======== EXCERPTED TEXT ========

I'm currently working on a project that saves details of different types of objects to a database e.g. book, webpage and journal article. To save the different attributes of these objects I am trying to get different forms to display that depend on the selection in a drop down menu.

Here's the dropdown menu:

<div class="dropdown">
        <button class="btn btn-default dropdown-toggle" type="button" id="dropdownMenu1" data-toggle="dropdown">
            Select Reference Type...
            <span class="caret"></span>
        </button>
        <ul class="dropdown-menu" role="menu" aria-labelledby="dropdownMenu1">
            <li role="presentation"><a role="menuitem" tabindex="-1" href="book.php">Book</a></li>
            <li role="presentation"><a role="menuitem" tabindex="-1" href="journal.php">Journal</a></li>
            <li role="presentation"><a role="menuitem" tabindex="-1" href="webpage.php">Webpage</a></li>
        </ul>
    </div>

How to I get a different form to load on screen without redirecting to a different page. I've been trying to do this in php but I get the feeling that php isn't the right way of going about doing this. Also, apologies in advance as I have no previous experience in Javascript, AJAX or jQuery.

======== DATA EXCERPTS ========

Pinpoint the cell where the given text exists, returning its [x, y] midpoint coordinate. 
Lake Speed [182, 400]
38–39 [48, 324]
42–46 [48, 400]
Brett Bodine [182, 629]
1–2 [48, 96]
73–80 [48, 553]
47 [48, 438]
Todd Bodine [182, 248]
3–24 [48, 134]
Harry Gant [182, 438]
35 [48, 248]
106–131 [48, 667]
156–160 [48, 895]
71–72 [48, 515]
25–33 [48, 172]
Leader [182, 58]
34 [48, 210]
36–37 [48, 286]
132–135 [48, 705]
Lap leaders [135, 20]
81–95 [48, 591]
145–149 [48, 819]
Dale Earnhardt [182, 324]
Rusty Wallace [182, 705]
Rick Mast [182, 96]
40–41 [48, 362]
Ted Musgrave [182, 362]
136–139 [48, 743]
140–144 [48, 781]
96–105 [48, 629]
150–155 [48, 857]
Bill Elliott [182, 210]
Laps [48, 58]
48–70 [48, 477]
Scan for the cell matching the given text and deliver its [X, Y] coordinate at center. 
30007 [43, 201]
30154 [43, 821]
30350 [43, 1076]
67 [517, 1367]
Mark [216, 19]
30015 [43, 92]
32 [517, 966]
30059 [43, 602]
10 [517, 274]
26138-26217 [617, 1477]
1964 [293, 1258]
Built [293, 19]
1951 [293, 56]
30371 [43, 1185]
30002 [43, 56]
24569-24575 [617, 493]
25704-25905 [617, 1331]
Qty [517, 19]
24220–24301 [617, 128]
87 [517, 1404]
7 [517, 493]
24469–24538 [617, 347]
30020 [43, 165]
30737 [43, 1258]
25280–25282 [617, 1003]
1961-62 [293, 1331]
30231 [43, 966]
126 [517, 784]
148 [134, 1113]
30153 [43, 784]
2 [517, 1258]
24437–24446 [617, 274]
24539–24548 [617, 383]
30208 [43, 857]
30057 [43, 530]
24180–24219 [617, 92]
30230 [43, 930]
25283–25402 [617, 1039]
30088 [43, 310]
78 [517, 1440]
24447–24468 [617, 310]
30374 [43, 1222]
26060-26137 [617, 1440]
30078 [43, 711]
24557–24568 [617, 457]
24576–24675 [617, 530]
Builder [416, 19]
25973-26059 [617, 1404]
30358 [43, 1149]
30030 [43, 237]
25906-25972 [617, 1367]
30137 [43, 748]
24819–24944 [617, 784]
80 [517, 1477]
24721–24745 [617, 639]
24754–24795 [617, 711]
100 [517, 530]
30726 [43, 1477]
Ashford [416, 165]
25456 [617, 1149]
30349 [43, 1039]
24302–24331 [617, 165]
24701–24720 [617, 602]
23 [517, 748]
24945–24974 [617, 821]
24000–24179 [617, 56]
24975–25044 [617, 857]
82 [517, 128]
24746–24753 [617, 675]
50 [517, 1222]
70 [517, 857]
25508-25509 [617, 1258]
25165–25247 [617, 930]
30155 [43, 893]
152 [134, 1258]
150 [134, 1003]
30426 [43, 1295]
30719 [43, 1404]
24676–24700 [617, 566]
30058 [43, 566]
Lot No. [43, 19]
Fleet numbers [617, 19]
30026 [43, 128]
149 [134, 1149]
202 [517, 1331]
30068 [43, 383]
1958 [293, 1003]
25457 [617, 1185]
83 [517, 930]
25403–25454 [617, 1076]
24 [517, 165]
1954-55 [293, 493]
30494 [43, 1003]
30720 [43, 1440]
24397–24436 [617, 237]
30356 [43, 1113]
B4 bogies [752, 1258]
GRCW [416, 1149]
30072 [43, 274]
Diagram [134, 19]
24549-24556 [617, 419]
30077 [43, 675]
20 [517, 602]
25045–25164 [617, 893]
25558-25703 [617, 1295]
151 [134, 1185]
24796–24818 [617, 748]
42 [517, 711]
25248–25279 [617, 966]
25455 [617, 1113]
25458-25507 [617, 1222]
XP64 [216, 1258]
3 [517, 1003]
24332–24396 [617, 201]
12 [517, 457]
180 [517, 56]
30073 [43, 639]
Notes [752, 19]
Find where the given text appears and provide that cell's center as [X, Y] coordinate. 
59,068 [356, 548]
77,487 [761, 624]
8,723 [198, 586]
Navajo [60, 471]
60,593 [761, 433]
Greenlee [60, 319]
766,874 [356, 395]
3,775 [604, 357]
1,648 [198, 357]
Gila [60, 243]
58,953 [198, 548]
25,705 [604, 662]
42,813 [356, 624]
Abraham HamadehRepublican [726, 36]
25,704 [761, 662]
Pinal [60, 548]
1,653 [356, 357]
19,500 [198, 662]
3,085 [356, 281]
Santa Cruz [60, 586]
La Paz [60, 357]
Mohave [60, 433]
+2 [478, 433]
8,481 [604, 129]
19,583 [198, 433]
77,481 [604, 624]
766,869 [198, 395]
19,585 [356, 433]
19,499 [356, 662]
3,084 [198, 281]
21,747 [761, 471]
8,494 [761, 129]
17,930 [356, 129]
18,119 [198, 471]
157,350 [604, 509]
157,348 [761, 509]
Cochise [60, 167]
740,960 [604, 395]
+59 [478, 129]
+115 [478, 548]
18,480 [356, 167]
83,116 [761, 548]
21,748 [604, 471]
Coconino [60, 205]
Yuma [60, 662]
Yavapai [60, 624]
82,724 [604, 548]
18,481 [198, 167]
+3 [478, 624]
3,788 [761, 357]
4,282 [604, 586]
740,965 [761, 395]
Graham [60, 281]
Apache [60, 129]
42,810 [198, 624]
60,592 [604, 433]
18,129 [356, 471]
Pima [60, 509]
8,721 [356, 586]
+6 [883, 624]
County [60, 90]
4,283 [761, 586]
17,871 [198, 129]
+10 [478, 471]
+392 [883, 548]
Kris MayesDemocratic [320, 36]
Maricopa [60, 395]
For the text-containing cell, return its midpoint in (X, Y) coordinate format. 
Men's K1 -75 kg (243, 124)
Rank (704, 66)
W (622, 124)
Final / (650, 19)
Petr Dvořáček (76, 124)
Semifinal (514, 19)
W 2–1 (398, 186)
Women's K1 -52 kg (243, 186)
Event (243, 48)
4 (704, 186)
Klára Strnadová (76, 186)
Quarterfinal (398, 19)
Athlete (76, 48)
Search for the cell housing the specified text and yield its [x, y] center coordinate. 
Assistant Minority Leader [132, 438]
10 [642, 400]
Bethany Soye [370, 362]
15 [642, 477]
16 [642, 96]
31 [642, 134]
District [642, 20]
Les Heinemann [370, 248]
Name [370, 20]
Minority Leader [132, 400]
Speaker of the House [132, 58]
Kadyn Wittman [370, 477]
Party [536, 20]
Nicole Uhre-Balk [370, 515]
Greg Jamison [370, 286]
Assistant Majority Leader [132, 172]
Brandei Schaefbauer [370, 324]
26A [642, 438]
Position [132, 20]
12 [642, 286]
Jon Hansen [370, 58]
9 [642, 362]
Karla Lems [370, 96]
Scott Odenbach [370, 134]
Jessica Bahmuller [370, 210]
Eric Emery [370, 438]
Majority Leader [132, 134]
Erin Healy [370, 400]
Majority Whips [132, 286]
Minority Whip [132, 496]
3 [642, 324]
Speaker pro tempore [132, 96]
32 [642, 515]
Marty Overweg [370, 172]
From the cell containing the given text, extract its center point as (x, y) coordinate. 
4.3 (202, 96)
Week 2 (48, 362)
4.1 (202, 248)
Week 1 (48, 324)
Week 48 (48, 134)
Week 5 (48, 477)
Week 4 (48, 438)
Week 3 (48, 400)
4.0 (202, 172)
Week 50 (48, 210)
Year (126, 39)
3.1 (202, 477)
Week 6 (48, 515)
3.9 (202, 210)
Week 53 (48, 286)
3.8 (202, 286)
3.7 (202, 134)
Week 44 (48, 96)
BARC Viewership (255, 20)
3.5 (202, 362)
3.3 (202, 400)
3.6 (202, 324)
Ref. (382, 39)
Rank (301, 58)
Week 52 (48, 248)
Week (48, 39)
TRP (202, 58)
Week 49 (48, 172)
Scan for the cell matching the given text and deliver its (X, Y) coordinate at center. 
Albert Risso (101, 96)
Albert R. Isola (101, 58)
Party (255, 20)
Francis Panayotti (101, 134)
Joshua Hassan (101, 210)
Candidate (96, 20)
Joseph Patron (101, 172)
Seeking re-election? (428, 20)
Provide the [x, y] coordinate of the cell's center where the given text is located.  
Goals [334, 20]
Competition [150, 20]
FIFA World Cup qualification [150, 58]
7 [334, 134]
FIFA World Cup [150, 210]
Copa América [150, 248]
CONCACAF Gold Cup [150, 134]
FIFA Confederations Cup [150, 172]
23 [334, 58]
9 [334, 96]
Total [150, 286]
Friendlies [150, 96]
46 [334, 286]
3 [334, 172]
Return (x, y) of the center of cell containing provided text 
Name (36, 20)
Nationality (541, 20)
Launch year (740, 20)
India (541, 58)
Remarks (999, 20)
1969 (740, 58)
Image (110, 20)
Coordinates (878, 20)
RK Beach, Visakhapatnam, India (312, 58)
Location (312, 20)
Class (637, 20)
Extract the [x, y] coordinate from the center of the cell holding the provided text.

========

WRITTEN PROBLEM A - Write out the passage of the forum post from "How to I get" up to and including "AJAX or jQuery.".
WRITTEN PROBLEM B - List every PHP file that the dropdown menu in the forum post links to.
WRITTEN PROBLEM C - Extend the forum post about showing different forms from a dropdown menu, starting after its final sentence.

TASK ANSWER A -
How to I get a different form to load on screen without redirecting to a different page. I've been trying to do this in php but I get the feeling that php isn't the right way of going about doing this. Also, apologies in advance as I have no previous experience in Javascript, AJAX or jQuery.

TASK ANSWER B - book.php, journal.php, webpage.php

TASK ANSWER C -
Okay, so without knowing the rest of your code, I would suggest that the best option would be to have the different forms in separate documents. For example

HTML

<div class="dropdown">
    <button class="btn btn-default dropdown-toggle" type="button" id="dropdownMenu1" data-toggle="dropdown">
        Select Reference Type...
        <span class="caret"></span>
    </button>
    <ul class="dropdown-menu" role="menu" aria-labelledby="dropdownMenu1">
        <li role="presentation"><a onclick="bookinclude()" role="menuitem" tabindex="-1" href="book.php">Book</a></li>
        <li role="presentation"><a role="menuitem" tabindex="-1" href="journal.php">Journal</a></li>
        <li role="presentation"><a role="menuitem" tabindex="-1" href="webpage.php">Webpage</a></li>
    </ul>
</div>
<div id="contentwrapper">
    Some Initial Content Here
</div>

Javascript

function bookinclude(){
  $("#contentwrapper").fadeOut(400);
  setTimeout(function(){$("#contentwrapper").load("book.php").fadeIn();}, 400); 
};

And remember to include Jquery!In the head of your HTML:

<script src="//ajax.googleapis.com/ajax/libs/jquery/2.1.1/jquery.min.js"></script>

Basically, on the click of the book link, it will load the book.php into the contentwrapper div.

I think this is what you want? All you need to do is replicate the function, and the link, but replace the book with journal, and with webpage.

Hope this helps!

you can also keep all the 3 forms on the same page and can hide or show them on the basis of the dropdown selection.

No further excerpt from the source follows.